Vertical integration is a strategy designed to protect value or reduce market disruption where the risk of either happening is extremely high. All literature on the subject is critical of the practice where neither of these qualifiers exist -- and, as well-known international business consultancy McKinsey and Co. points out, "where management's reasons are spurious."
In our industry, the vast majority of the players has gravitated to market niches, or expanded horizontally by offering new product lines. Some have attempted vertical integration, but few have succeeded.
The coffee industry continuum extends from growers through processors, exporters, transporters, importer/brokers, roasters, distributors and service providers (OCS et al) and, ultimately, consumers. Along this chain, it is common for several links to be joined in partial integration, mostly at the commodity-logistical end (exporters integrated with carriers, for example). Following the acid test proposed by McKinsey, this makes sense when the scale is enormous.

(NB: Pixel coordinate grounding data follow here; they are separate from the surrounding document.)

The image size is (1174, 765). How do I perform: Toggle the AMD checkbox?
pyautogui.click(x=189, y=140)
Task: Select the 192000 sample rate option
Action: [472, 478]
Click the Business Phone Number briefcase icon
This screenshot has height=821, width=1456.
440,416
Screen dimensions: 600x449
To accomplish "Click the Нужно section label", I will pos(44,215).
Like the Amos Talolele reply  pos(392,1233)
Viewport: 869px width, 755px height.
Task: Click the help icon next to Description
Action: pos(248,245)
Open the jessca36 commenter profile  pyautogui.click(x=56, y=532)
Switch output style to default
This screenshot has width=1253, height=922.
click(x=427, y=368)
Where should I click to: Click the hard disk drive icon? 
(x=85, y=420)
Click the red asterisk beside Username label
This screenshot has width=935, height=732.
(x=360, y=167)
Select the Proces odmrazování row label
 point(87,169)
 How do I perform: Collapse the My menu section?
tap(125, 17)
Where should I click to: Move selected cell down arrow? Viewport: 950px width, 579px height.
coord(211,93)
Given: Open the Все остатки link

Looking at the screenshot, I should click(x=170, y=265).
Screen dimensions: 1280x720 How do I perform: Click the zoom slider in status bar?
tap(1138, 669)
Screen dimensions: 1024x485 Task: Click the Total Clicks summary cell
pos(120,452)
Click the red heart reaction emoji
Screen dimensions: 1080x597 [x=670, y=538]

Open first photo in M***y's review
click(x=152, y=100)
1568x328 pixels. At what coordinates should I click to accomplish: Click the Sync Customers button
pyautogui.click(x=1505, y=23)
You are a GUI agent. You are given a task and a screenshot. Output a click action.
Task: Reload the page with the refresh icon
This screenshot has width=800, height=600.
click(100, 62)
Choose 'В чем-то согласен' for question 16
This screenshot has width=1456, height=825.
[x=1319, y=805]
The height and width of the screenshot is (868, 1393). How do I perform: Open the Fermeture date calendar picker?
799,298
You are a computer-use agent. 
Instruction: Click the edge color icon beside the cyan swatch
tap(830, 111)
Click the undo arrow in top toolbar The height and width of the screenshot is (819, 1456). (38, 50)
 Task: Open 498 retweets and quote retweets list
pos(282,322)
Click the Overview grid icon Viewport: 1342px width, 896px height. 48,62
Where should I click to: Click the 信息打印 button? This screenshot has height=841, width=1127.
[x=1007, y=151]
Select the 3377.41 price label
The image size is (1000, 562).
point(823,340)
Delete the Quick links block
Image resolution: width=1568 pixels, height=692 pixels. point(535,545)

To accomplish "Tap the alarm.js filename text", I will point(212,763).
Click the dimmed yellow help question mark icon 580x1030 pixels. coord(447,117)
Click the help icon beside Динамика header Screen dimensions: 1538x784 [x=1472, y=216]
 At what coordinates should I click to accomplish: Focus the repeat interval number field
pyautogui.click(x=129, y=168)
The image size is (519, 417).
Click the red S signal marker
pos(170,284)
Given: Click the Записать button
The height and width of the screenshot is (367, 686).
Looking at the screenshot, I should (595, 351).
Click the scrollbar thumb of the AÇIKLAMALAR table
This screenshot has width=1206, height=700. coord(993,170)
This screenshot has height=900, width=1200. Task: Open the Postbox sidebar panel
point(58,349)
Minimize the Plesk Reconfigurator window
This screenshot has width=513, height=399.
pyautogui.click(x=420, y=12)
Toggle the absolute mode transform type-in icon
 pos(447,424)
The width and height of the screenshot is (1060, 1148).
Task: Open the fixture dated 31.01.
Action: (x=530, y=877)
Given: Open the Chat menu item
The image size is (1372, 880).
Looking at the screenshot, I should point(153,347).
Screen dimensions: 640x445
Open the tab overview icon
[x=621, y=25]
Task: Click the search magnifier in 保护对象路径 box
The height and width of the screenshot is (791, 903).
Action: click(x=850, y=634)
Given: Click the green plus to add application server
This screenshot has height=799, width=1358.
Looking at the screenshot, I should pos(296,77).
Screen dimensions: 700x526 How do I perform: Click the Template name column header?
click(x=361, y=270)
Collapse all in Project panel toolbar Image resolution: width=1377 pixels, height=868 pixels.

Connecting other links in the chain has proven to be more complicated. In the earlier part of this century, there was a push by several American firms to encourage integration between roasting and OCS distribution. It, ironically, coincided with a push by the major roasters, who for the past 100 years had been active in servicing foodservice directly, to reduce their presence on the street and divest themselves of their distribution divisions. The lure was simple; roast your own coffee to control production, thus reducing your costs and marketing the "freshness" of your product.
A number of office coffee service providers bought into this idea, some even being provided with "free" roasting equipment in exchange for a contractual obligation to buy green coffee from the equipment provider (who had taken a page from the OCS playbook on providing free equipment as an inducement to contract for the delivery of coffee).
Problems With Scale
It quickly became apparent that vertical integration of this nature was a limiting factor to the OCS operator. Scarce financial resources now had to be divided between production and service/distribution; the lack of scale meant limiting the number of products practically available; and the promised reduction in product cost did not materialize, as most roasters work on razor-thin margins leveraged through large volume. Save a few notable exceptions (with the vast majority having sales in the hundreds of millions and beyond), this type of vertical integration has not worked to the advantage of the OCS provider. Those that persist do so purely on the marketing story line of freshly roasted coffee, recognizing that there is no economic advantage to roasting your own. (If the OCS company's present roaster-supplier is a roast-to-order operation, that marketing advantage evaporates completely).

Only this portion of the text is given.